Graded hypoxia modulates the invasive potential of HT1080 fibrosarcoma and MDA MB231 carcinoma cells.

Spatial and temporal oxygen heterogeneity exists in most solid tumour microenvironments due to an inadequate vascular network supplying a dense population of tumour cells. An imbalance between oxygen supply and demand leads to hypoxia within a significant proportion of a tumour, which has been correlated to the likelihood of metastatic dissemination in both rodent tumour models and human patients. Experimentally, it has been demonstrated that near-anoxic in vitro exposure results in transiently increased metastatic potential in some tumour cell lines. The purpose of this study was to examine the effect of graded low oxygen conditions on the invasive phenotype of human tumour cells using an in vitro model of basement membrane invasion, in which we measured oxygen availability directly at the invasion surface of the transwell chamber. Our results show a relationship between culture vessel geometry and time to achieve hypoxia which may affect the interpretation of low oxygen experiments. We exposed the human tumour cell lines, HT1080 and MDA MB231, to graded normobaric oxygen (5% O(2)-0.2% O(2)) either during or prior to in vitro basement membrane invasion to simulate conditions of intravasation and extravasation. A secondary aim was to investigate the potential regulation of matrix metalloproteinase activity by oxygen availability.
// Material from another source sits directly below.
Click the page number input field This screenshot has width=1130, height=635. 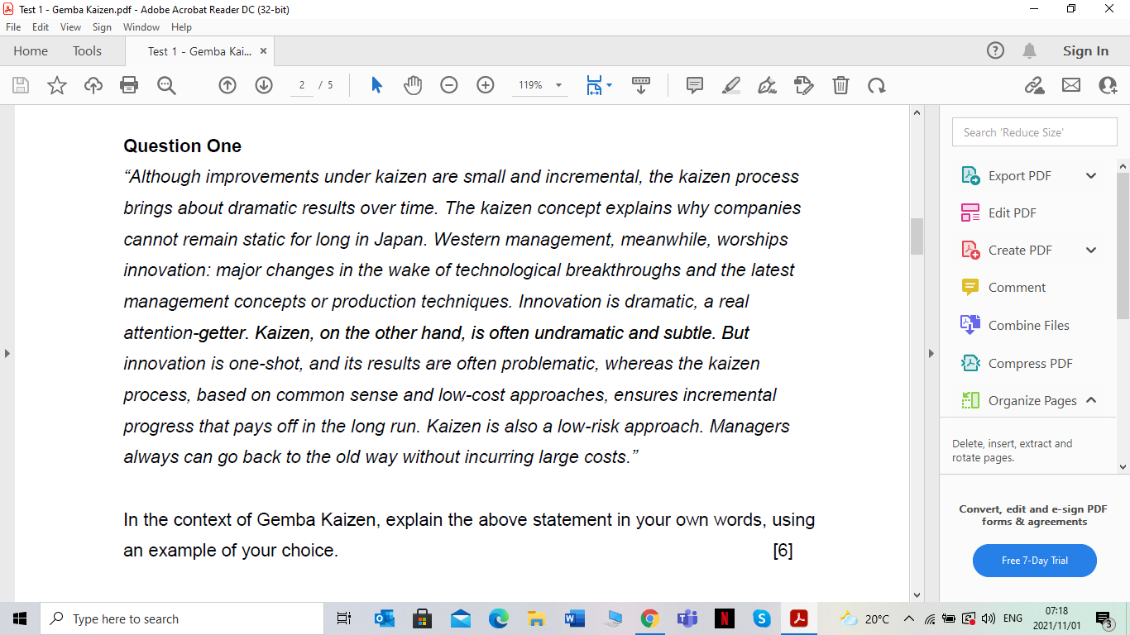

We identified significant reductions in invasive ability under low oxygen conditions for the HT1080 cell line and an increase in invasion at intermediate oxygen conditions for the MDA MB231 cell line. There were differences in the absolute activity of the individual matrix metalloproteinases, MMP-2, -9, -14, between the two cell lines, however there were no significant changes following exposure to hypoxic conditions. This study demonstrates cell line specific effects of graded oxygen levels on invasive potential and suggests that intermediate levels of low oxygen may increase metastatic dissemination.